I'm using gensim's Word2Vec for a recommendation-like task with part of my evaluation being the use of callbacks and the most_similar() method. However, I am noticing a huge disparity between the final few epoch callbacks and that of immediately post-training. In fact, the last epoch callback may often appear worthless, while the post training result is as best as could be desired.

My during-training tracking of most similar entries utilizes gensim's CallbackAny2Vec class. It follows the doc example fairly directly and roughly looks like:

class EpochTracker(CallbackAny2Vec):

  def __init__(self):
    self.epoch = 0

  def on_epoch_begin(self, model):
    print("Epoch #{} start".format(self.epoch))

  def on_epoch_end(self, model):
    
    print('Some diagnostics')
    # Multiple terms used in the below
    e = model.wv
    print(e.most_similar(positive=['some term'])[0:3]) # grab the top 3 examples for some term

    print("Epoch #{} end".format(self.epoch))
    self.epoch += 1

As the epochs progress, the most_similar() results given by the callbacks to not seem to indicate an advancement of learning and seem erratic. In fact, often the callback from the first epoch shows the best result.

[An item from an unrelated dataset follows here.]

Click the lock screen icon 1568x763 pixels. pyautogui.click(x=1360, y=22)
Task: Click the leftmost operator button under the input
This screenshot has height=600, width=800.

Counterintuitively, I also have an additional process (not shown) built into the callback that does indicate gradual learning. Following the similarity step, I take the current model's vectors and evaluate them against a down-stream task. In brief, this process is a sklearn GridSearchCV logistic regression check against some known labels.

I find that often the last on_epoch_end callback appears to be garbage. Or perhaps some multi-threading shenanigans. However, if directly after training the model I try the similarity call again:

e = e_model.wv # e_model was the variable assignment of the model overall
print(e.most_similar(positive=['some term'])[0:3])

I tend to get beautiful results that are in agreement with the downstream evaluation task also used in the callbacks, or are at least vastly different than that of the final epoch end.

I suspect I am missing something painfully apparent or most_similar() has an unusual behavior with epoch-end callbacks. Is this a known issue or is my approach flawed?

Solution

What version of Gensim are you using?

In older versions – pre 4.0 if I remember correctly? – the most_similar() operation relies on a cached pre-computed set of unit-normalized word-vectors that in some cases will be frozen when you first try a most_similar().

Thus, incremental updates to vectors won't be reflected in results, unless something happens to flush that cache - which happens at then end of training. But, since mid-training checks weren't an originally-envisioned usage, more-frequent flushing doesn't happen unless forced.

I think if you're sure to use the latest Gensim, the problem may go away - or reviewing this older project issue may provide ideas if you're stuck on an older version: https://github.com/RaRe-Technologies/gensim/issues/2260

(Your other mid-training learning process – if it's accessing the non-normalized per-word vectors directly, rather than via most_similar() – is likely succeeding because it's skipping that normed-vector cache.)